(WHAT YOU SHOULD DO): From top to bottom, write out the listing exactly and skip every picture.
-- GIVEN RECORDS follows --
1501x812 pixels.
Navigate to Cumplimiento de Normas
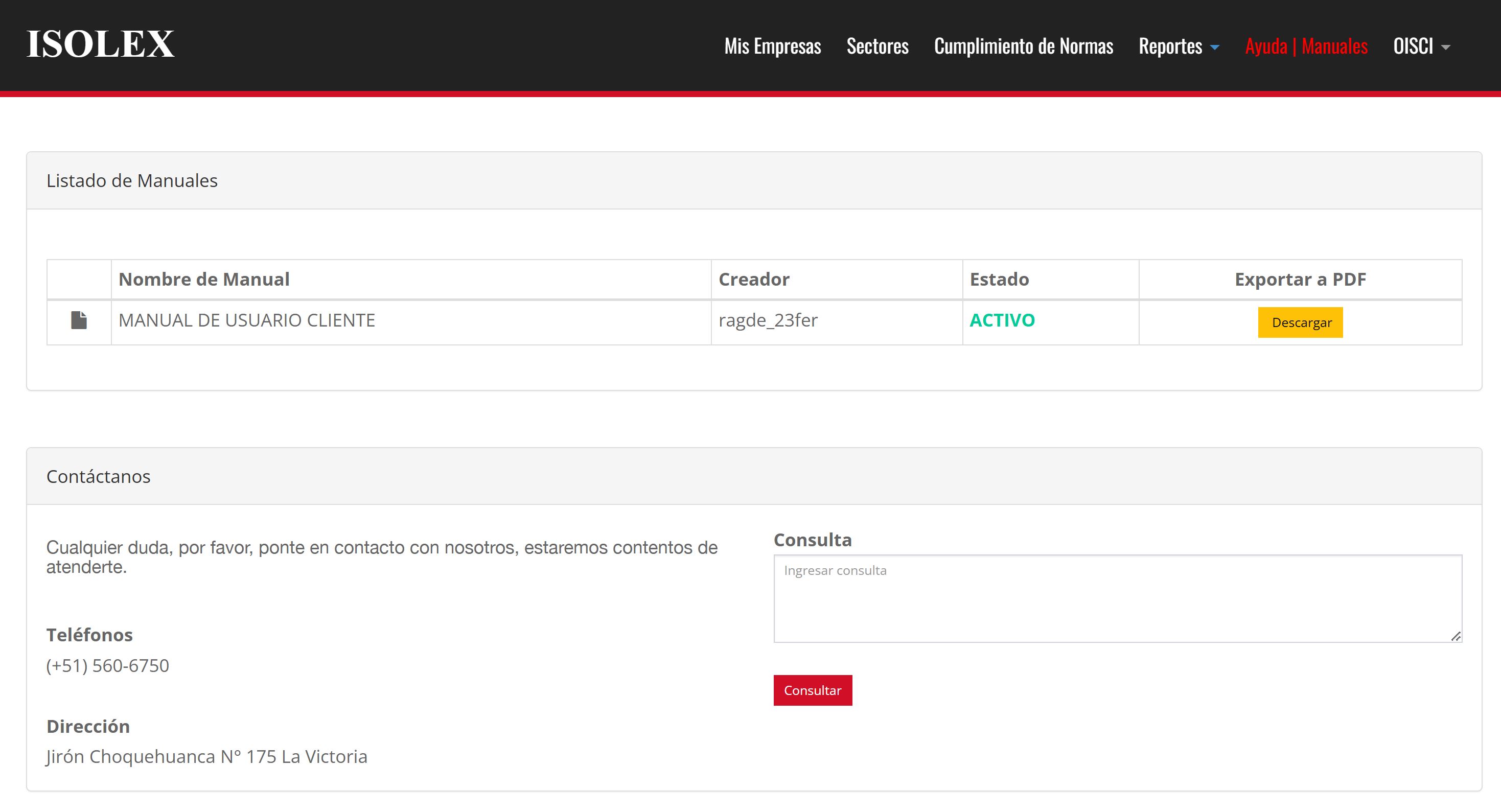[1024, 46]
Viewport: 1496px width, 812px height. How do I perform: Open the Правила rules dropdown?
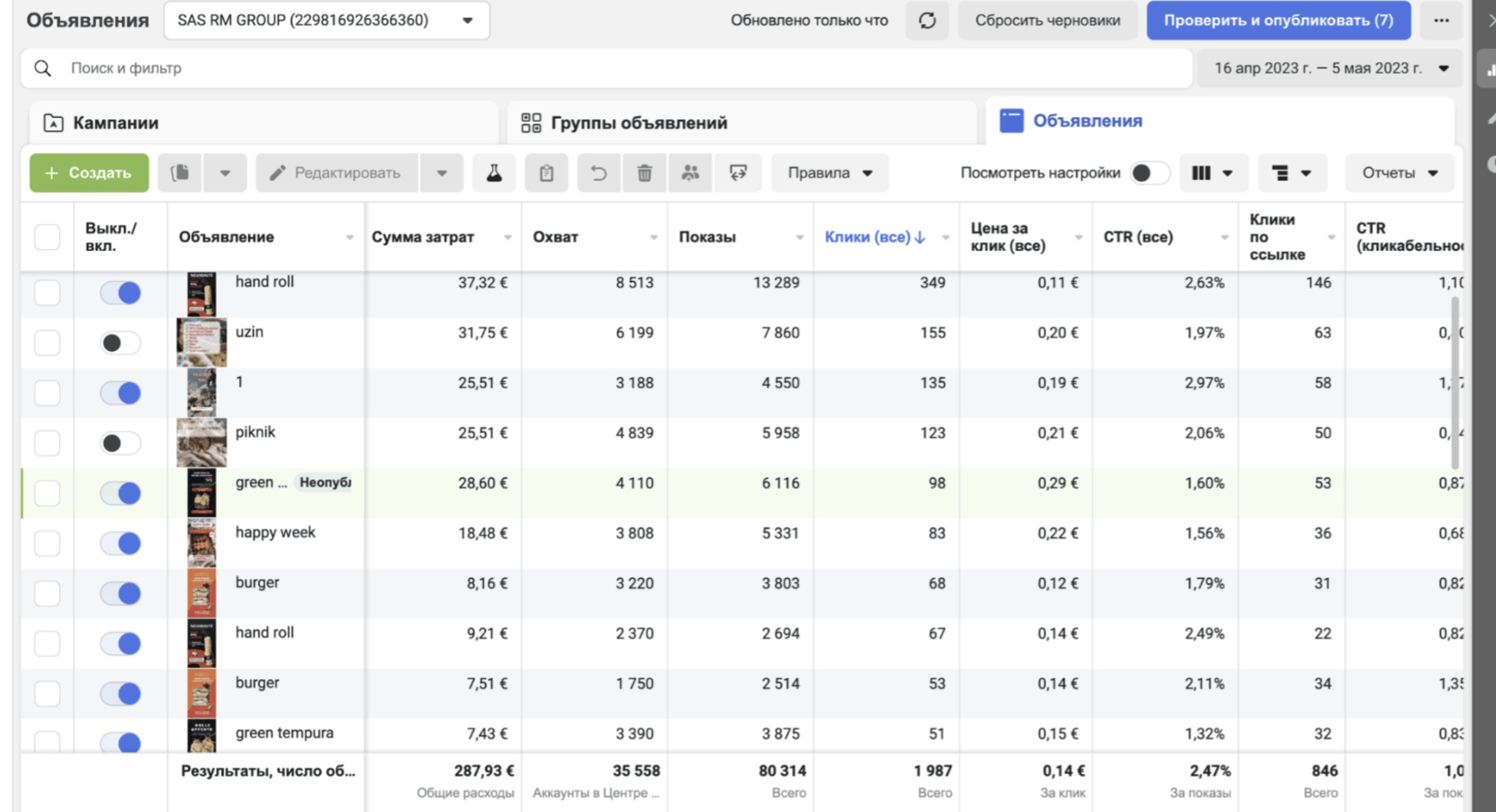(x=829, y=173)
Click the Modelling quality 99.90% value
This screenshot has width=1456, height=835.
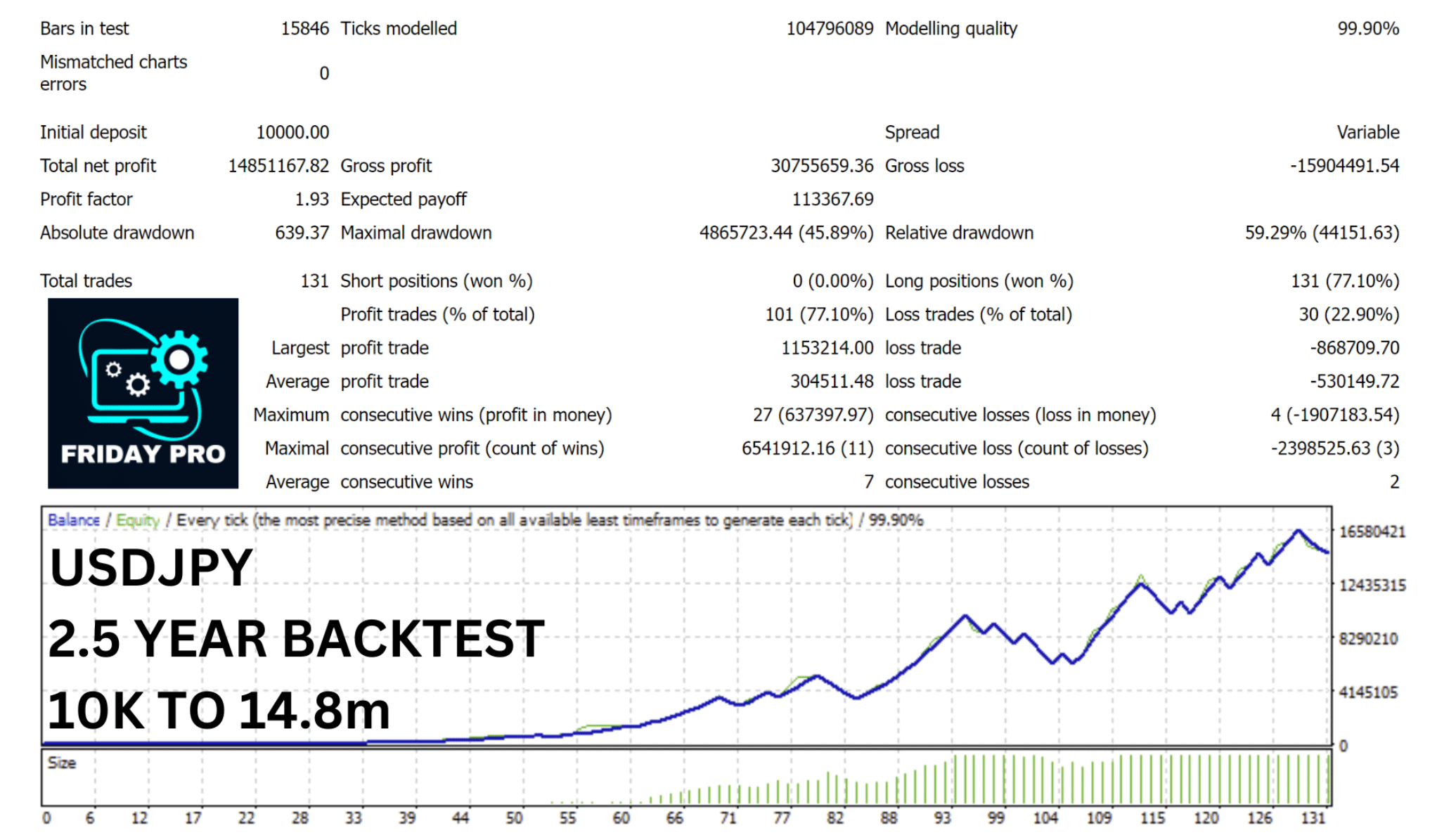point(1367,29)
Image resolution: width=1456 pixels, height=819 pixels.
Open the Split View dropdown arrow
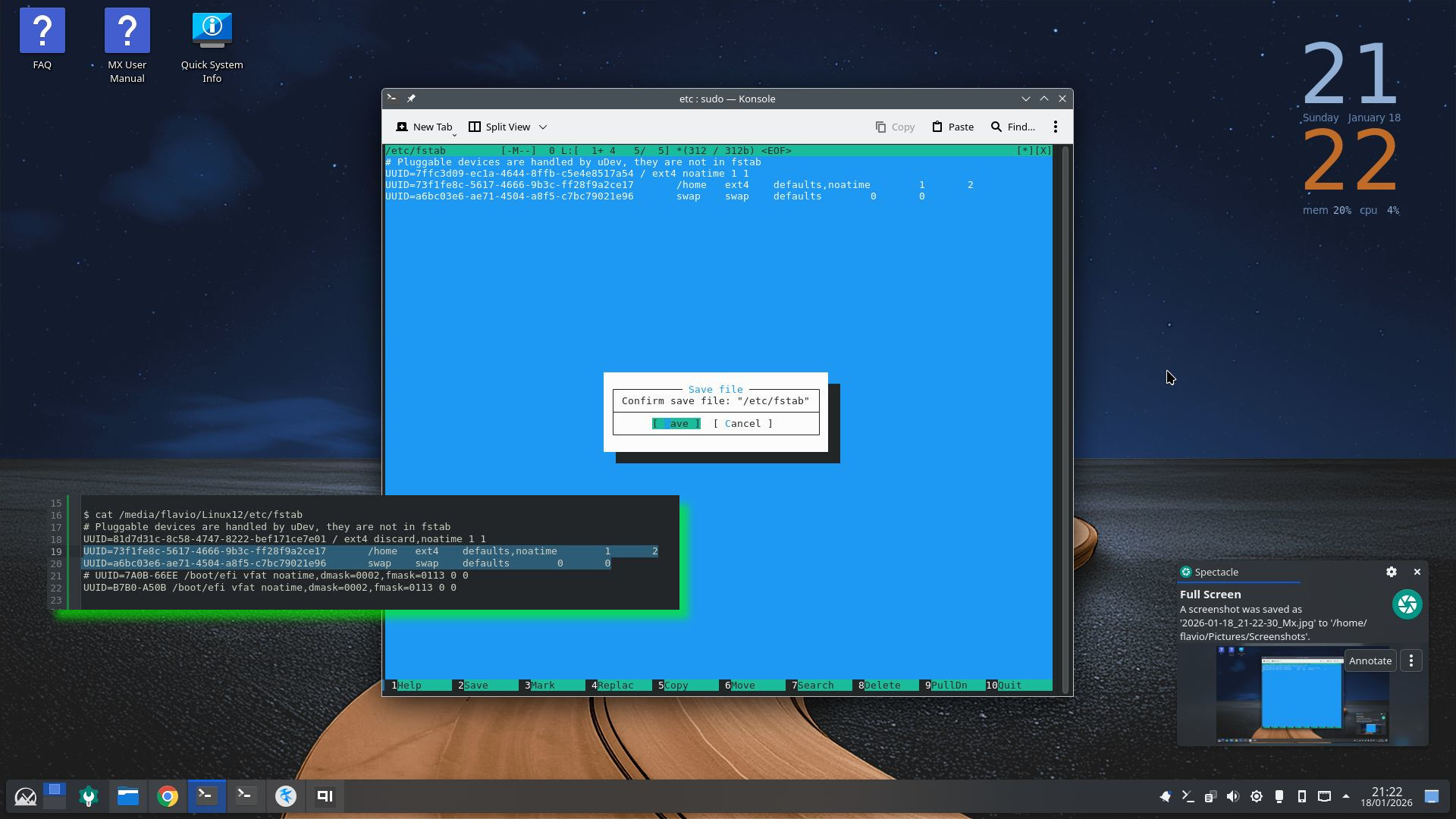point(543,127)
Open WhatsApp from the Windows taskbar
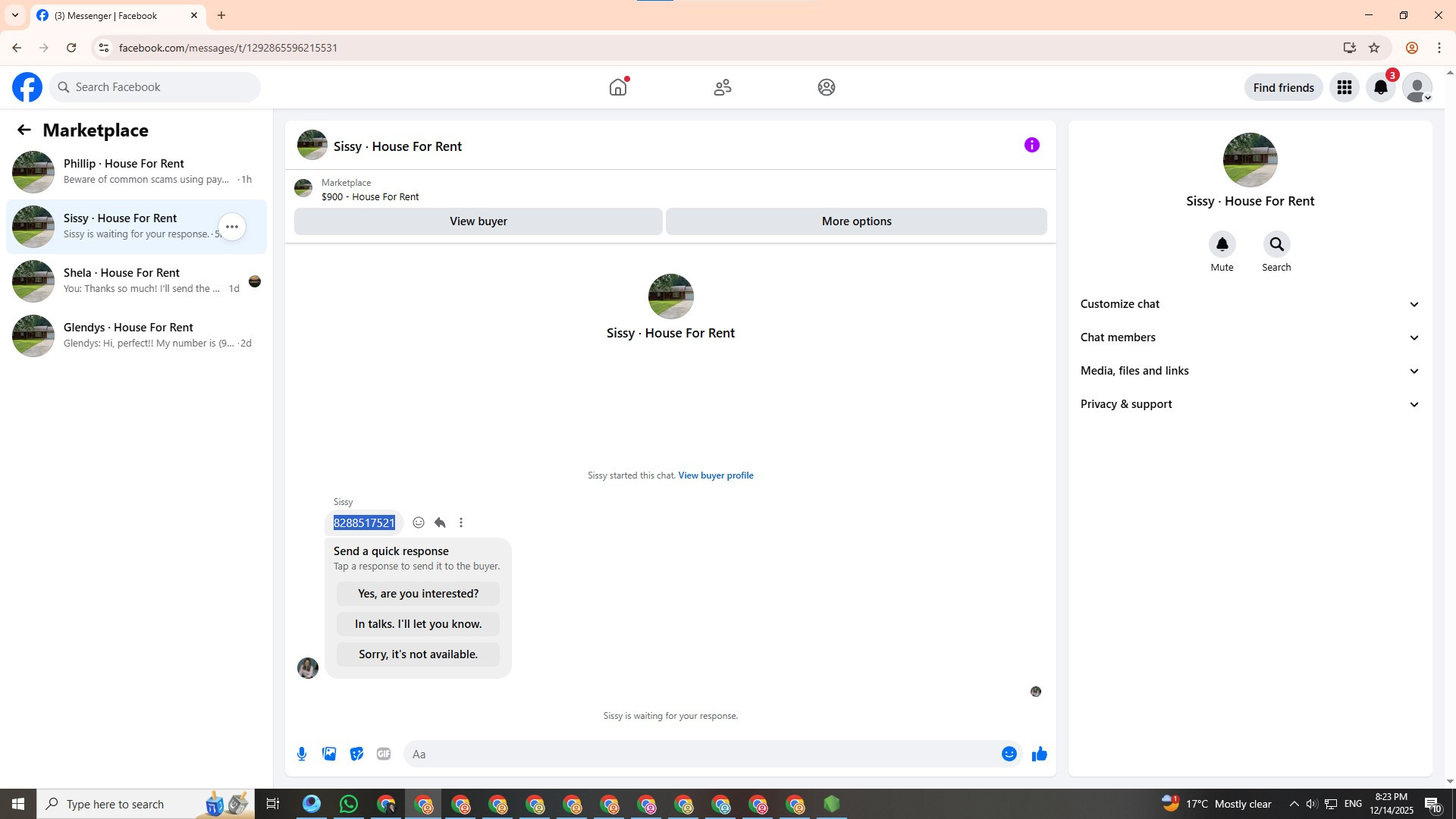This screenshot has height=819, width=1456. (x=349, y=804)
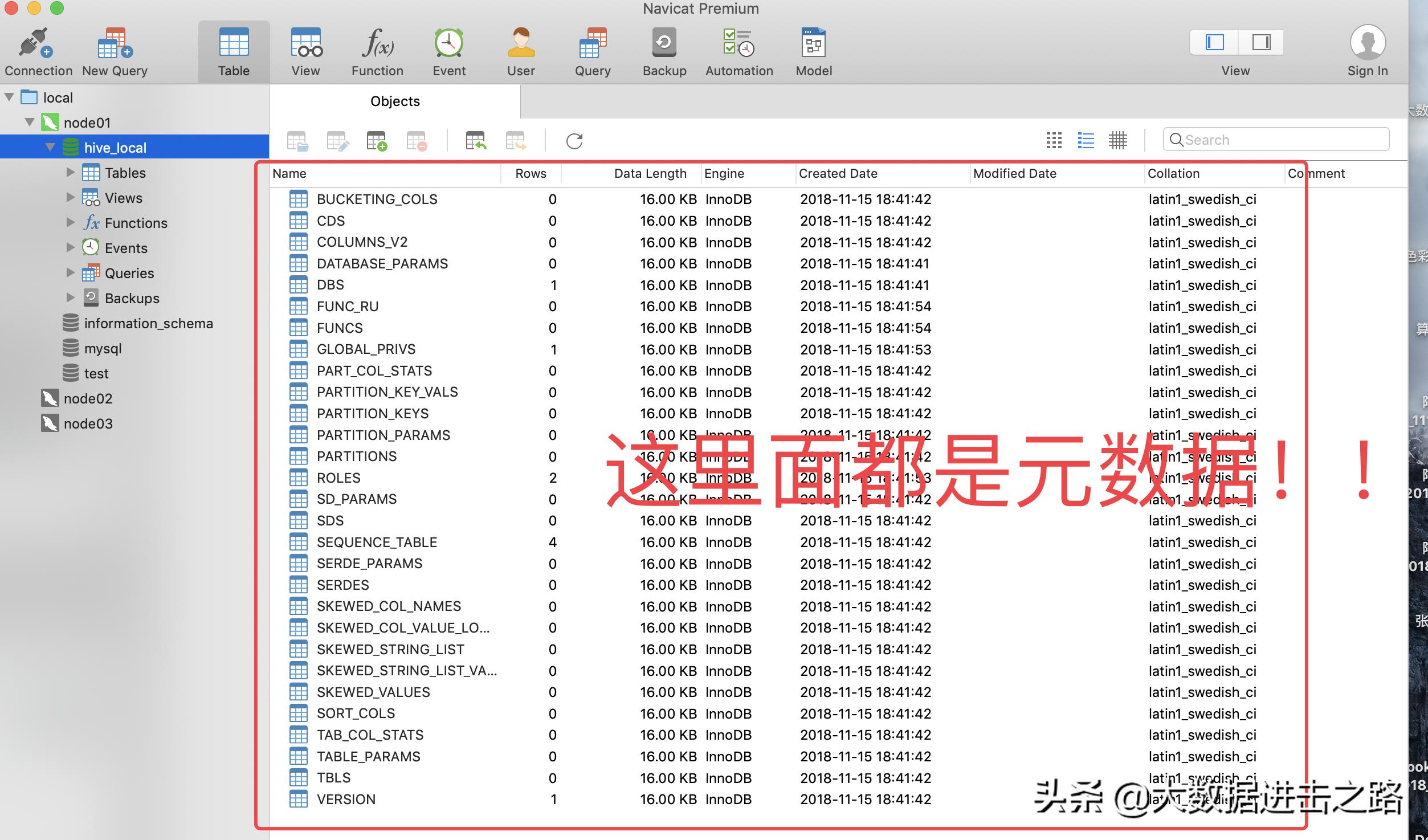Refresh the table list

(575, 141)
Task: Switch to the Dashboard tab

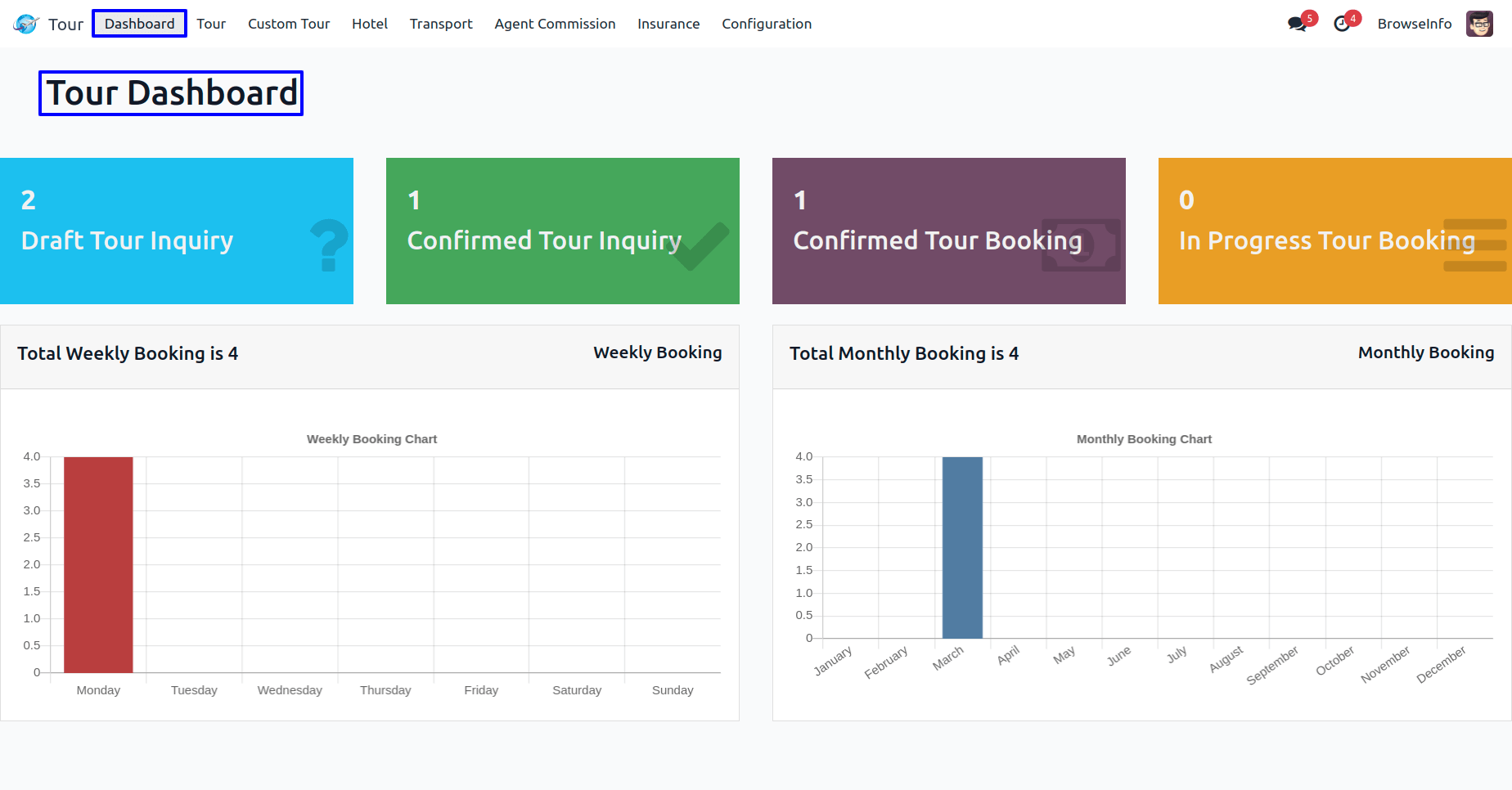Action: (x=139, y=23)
-- GIVEN RECORDS concluded --
(RESPONSE AREA):
1501x812 pixels.
Navigate to Cumplimiento de Normas
[1024, 46]
Viewport: 1496px width, 812px height. How do I perform: Open the Правила rules dropdown?
(x=829, y=173)
Click the Modelling quality 99.90% value
This screenshot has width=1456, height=835.
point(1367,29)
Image resolution: width=1456 pixels, height=819 pixels.
Open the Split View dropdown arrow
point(543,127)
Open WhatsApp from the Windows taskbar
This screenshot has height=819, width=1456. (x=349, y=804)
Refresh the table list

(575, 141)
Task: Switch to the Dashboard tab

Action: (x=139, y=23)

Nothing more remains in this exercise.